Live-TV ist unverzichtbar



Live-Fernsehen ist für das TV-Publikum nach wie vor unverzichtbar. Zu diesem Schluss kommt eine aktuelle Studie des Marktforschers MWM2, der im Auftrag der niederländischen TV-Vermarktungsinitiative Spot die TV-Gewohnheiten von Innovatoren untersuchte. Als Innovatoren bezeichnen die AutorInnen niederländische Staatsbürger die offen für Veränderungen sind – immerhin ein Drittel der Einwohner des Landes. Die Studie wertete die Anteile von Live- und nicht Live-Sendungen im TV-Konsum aus und prüfte, wie sich das auf die Einstellung und das Verhalten gegenüber TV-Werbespots auswirkt.

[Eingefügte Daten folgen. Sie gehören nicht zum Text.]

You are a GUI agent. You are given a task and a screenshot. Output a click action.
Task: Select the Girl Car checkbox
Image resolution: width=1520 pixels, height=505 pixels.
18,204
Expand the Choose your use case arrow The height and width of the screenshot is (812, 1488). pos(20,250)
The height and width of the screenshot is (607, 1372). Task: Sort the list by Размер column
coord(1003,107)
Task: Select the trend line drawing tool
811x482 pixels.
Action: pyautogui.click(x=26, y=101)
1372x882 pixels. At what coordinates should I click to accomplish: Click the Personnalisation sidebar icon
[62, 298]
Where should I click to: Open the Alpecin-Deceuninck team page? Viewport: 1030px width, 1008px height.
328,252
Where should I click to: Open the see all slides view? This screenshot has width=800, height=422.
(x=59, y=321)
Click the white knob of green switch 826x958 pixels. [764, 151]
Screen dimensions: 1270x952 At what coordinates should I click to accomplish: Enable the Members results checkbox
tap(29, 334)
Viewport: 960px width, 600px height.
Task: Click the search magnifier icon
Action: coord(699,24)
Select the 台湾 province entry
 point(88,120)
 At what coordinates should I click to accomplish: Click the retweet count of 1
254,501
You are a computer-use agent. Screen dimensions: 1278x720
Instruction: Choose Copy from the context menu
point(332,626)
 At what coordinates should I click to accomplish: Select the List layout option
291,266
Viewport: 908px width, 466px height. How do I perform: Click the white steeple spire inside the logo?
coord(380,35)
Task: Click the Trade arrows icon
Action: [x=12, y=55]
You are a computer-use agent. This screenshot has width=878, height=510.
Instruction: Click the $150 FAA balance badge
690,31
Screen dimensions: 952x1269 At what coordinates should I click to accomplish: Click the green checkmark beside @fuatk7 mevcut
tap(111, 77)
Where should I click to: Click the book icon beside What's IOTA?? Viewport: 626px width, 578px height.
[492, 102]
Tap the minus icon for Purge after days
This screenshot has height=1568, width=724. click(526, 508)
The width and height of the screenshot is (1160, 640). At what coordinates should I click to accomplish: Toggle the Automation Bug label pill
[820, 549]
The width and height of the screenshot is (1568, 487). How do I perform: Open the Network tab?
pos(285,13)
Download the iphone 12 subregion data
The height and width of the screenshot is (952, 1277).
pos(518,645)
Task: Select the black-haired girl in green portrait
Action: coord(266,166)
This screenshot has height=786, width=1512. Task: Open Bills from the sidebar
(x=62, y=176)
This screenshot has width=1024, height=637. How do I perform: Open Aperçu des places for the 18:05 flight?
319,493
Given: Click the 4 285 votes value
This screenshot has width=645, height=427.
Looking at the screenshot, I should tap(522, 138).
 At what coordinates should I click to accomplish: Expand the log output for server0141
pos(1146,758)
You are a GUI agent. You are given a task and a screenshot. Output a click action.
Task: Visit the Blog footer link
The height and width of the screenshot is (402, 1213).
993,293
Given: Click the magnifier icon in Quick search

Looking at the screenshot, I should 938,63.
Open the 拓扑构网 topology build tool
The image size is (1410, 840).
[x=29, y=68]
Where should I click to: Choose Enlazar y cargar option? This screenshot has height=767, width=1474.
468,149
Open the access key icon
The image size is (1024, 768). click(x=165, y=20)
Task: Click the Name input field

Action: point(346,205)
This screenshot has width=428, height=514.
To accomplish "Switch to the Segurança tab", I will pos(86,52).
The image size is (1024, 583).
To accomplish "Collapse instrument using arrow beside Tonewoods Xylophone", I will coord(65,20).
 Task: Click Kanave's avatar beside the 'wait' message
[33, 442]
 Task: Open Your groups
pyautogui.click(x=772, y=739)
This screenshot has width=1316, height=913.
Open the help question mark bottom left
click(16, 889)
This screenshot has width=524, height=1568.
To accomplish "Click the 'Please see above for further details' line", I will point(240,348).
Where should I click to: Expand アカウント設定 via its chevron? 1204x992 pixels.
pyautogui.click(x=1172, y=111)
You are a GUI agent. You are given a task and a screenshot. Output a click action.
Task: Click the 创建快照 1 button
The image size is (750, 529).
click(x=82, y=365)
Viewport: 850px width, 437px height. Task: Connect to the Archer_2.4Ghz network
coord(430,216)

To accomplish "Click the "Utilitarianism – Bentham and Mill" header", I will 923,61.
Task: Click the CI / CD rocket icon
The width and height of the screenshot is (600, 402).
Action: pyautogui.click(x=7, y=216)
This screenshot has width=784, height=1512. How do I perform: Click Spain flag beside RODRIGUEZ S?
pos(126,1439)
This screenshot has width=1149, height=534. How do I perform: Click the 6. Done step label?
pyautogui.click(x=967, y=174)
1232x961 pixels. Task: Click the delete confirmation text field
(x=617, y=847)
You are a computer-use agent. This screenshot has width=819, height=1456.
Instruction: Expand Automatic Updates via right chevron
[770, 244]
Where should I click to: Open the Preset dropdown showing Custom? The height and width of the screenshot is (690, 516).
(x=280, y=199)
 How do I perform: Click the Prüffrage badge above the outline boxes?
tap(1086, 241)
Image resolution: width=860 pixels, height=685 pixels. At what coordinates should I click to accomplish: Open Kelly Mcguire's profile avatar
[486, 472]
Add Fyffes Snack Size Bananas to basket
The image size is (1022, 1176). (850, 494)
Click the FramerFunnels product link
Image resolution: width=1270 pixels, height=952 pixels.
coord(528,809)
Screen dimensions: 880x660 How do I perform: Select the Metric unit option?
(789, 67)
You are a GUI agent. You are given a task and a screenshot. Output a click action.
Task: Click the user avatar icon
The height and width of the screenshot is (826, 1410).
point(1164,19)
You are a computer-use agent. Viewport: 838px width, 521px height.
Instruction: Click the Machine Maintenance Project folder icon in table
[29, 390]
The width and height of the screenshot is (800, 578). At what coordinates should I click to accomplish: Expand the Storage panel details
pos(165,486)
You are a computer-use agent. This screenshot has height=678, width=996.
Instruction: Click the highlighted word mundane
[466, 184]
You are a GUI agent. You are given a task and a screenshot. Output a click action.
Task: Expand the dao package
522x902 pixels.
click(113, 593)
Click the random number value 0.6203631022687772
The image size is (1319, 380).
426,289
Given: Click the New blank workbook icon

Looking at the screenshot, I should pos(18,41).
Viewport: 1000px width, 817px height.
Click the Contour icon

Live-TV ist auch der Stichwortgeber für den „Talk of Town“. Das bestätigte die Studie einmal mehr. Live-Sendungen sorgen für Gesprächsstoff, stärken das Zugehörigkeitsgefühl zu einer Gruppe und haben entspannende Wirkung. Zusätzlich diskutieren Menschen in sozialen Medien über die Inhalte von TV-Sendungen und steigern so Verbundenheit und Bedeutung der Live-TV-Angebote.

Bewusste Nutzung

Die Entscheidung für Live-Fernsehen erfolgt bewusst. Was gewählt wird, hängt von der momentanen Stimmung sowie von der Art des Sehens und des Programms ab. Abhängig davon und von der Funktion des Fernsehens im jeweiligen Moment hängt auch ab, wie aufmerksam Menschen fernsehen. Wie die Untersuchung zeigt, werden auch bei geringer Aufmerksamkeit Bild und Ton verfolgt. Tut sich etwas Interessantes, fokussiert die Aufmerksamkeit sofort auf das TV-Programm. Dieses Phänomen ist sowohl beim TV-Programm als auch bei Werbespots wirksam und konnte auch bei Multitasking nachgewiesen werden.

Nicht alles ist Fernsehen

Unabhängig vom Alter schätzen Rezipienten die Kontrolle über Ihren Fernsehkonsum. Live-TV wird abwechselnd mit Digital-TV und On demand-Systemen genutzt. Wie die Studie allerdings zeigt, nehmen Rezipienten die Online-Services nicht als Fernsehen wahr.

TV-Werbung ist akzeptiert, Online-Werbung nervt
Anhand von zahlreichen TV-Spots wiesen die Forscher nach, dass es relativ geringe Vorbehalte gegen Werbung im Rahmen von Live-TV gibt während Online-Werbeformen wie Pre Rolls mehrheitlich als Belästigung empfunden werden.

Studiendesign
Qualitative Untersuchungen in zwei aufeinander folgende Phasen im Herbst 2015. In der Erkundungsphase informierten die Befragten über ihre Sehgewohnheiten innerhalb einer Woche. In der zweiten Phase wurden bei den Teilnehmern zu Hause Tiefeninterviews durchgeführt.